1bit-Merging: Dynamic Quantized Merging for Large Language Models
Shuqi Liu, Yuxuan Yao, Bowei He, Zehua Liu, Xiongwei Han, Mingxuan Yuan, Han Wu, Linqi Song
TL;DR
1bit-Merging tackles the challenge of combining specialized LLMs by marrying task-specific routing with 1-bit quantized task vectors, enabling dynamic, task-aware merging with reduced storage. The approach leverages module-level knowledge locality, quantizing task vectors on a per-module basis and selecting the most relevant vector via a lightweight router before fusing the rest with a principled merging method. Empirical results across LLaMA2 and Mistral families show that 1bit-Merging matches or exceeds traditional merging while lowering storage costs, and scales effectively to larger architectures. The work highlights practical pathways for deploying composite, domain-competent models with manageable footprint and robust cross-domain performance.
Abstract
Recent advances in large language models have led to specialized models excelling in specific domains, creating a need for efficient model merging techniques. While traditional merging approaches combine parameters into a single static model, they often compromise task-specific performance.
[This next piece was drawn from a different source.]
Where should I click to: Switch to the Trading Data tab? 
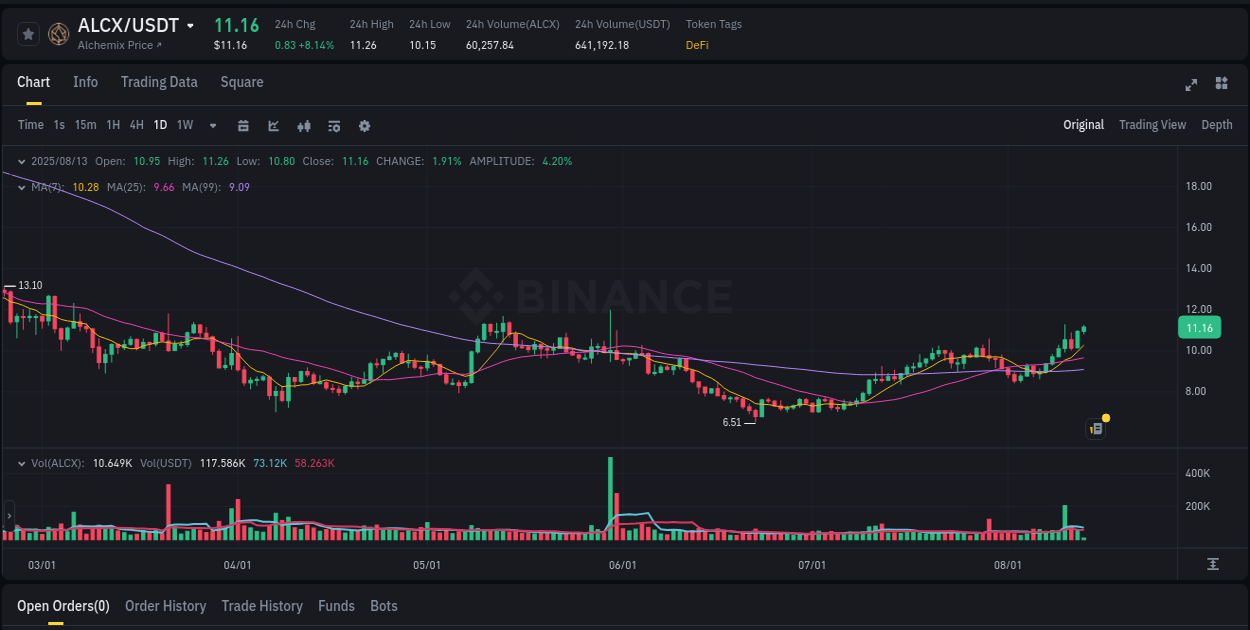[159, 82]
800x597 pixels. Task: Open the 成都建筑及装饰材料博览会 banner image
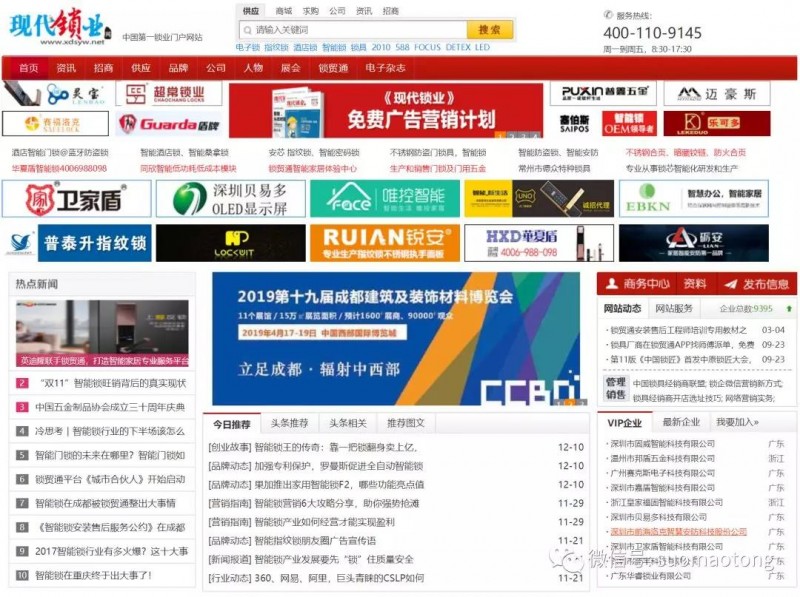coord(396,338)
However, task-specific routing methods maintain accuracy but introduce substantial storage overhead. We present \texttt{1bit}-Merging, a novel framework that integrates task-specific routing with 1-bit quantized task vectors to balance performance and storage efficiency. Our approach leverages the observation that different task-specific models store knowledge in distinct layers-chat models primarily in attention layers and math/code models in MLP layers, enabling targeted compression strategies. Through extensive experiments with LLaMA2 and Mistral model families across chat, mathematical reasoning, and code generation tasks, we demonstrate that 1bit-Merging achieves comparable or superior performance to existing methods while significantly reducing storage requirements. Our framework offers a practical solution for combining specialized models while maintaining their individual strengths and addressing the storage challenges of current approaches.